Link

Testing and Debugging

Complete the Reading Quiz by 3:00pm before lecture.

Table of contents

  1. reproduce your bug quickly
  2. accept that it’s probably your code’s fault
  3. start doing experiments
  4. change one thing at a time
  5. check your assumptions
  6. be noisy
  7. be noisy, quickly
  8. understand what the error messages mean
  9. write your code so it’s easier to test
  10. further reading

What does debugging a program look like?

This reading reproduces and adapts Julia Evans’ blog post, What does debugging a program look like?1

There will probably be some jargon you’re not familiar with since she discusses debugging in a variety of programming contexts. That’s okay. Here’s a glossary of the particularly pertinent concepts that we’ll be exploring in class.

Unit Test
Software that verifies that a specific piece of code (“the unit”) works as intended; the unit is usually a single class such as LinkedIntList but sometimes a single method if the method is very complex. These are usually run automatically; for example, you could re-run tests every time you save your edited file. We might write one unit test to check that add behaves correctly, another unit test to check that remove behaves correctly, and so forth. Unit tests are frequently automated because they’re easy to set up: instantiate the unit and you’re ready to test.
Test Case
The smallest component of a unittest, which verifies a single piece of behaviour. For example, your unit test might have 3 test cases: one which verifies add can handle null values, a second test case to verify add with non-null values, and a third to verify that remove is well-defined for non-empty lists.
Test Suite
A collection of unittests. Your test suite might contain unittests for LinkedList, ArrayList, ArrayQueue, and LinkedQueue. As with unittests, these are usually run automatically; however, since they encompass more code sometimes they are run less frequently; for example, you might run them every time code is checked in.
Library
A collection of resources used to support software development. For example, ArrayList is part of the Java standard library.
Debugger
A tool that can pause a program at any point during execution, allowing the programmer to inspect the exact values of different variables.

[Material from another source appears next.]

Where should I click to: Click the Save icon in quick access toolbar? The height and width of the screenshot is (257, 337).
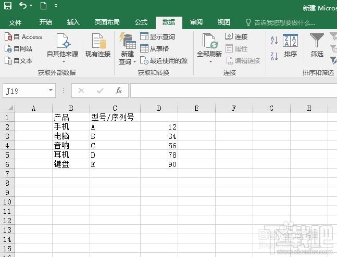click(x=7, y=6)
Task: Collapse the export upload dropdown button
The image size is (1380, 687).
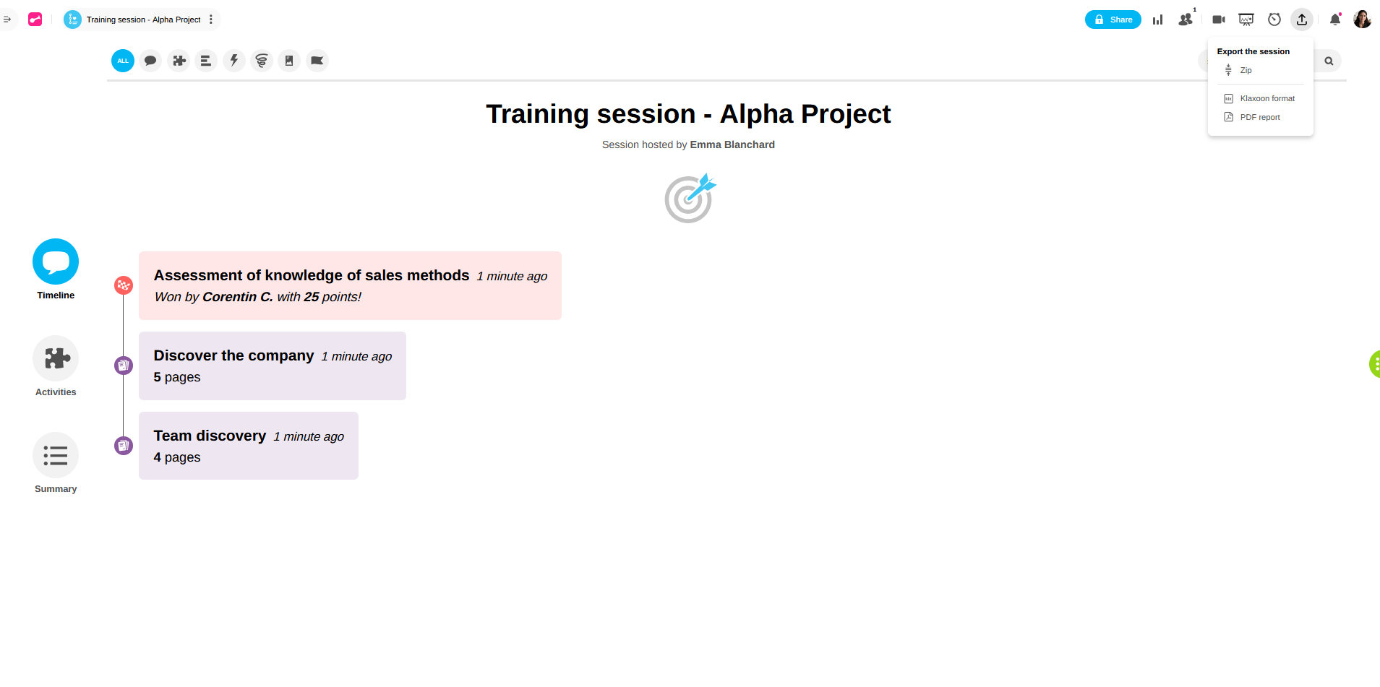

reproduce your bug quickly

Everybody agrees that being able to consistently reproduce a bug is important if you want to figure out what’s going on.

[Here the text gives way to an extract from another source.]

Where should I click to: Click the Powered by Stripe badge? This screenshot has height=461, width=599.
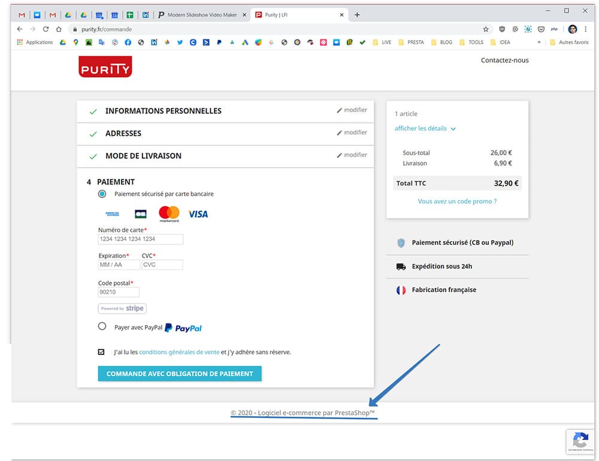122,308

Everybody also agrees that it’s extremely useful be able to reproduce the bug quickly (if it takes you 3 minutes to check if every change helped, iterating is VERY SLOW).

A suggested approach is to get your bug down to its minimal working example and then write a test case which consistently reproduces the bug. bonus: you can add this to your test suite later if it makes sense

accept that it’s probably your code’s fault

Sometimes I see a problem and I’m like “oh, library X has a bug”, “oh, it’s DNS”, “oh, SOME OTHER THING THAT IS NOT MY CODE is broken”. And sometimes it’s not my code! But, in general, between an established library and my code that I wrote last month, usually it’s my code that’s the problem :).

start doing experiments

@act_gardner gave a nice, short explanation of what you have to do after you reproduce your bug

I try to encourage people to first fully understand the bug - What’s happening? What do you expect to happen? When does it happen? When does it not happen? Then apply their mental model of the system to guess at what could be breaking and come up with experiments.

Experiments could be changing or removing code, making API calls from a REPL, trying new inputs, poking at memory values with a debugger or print statements.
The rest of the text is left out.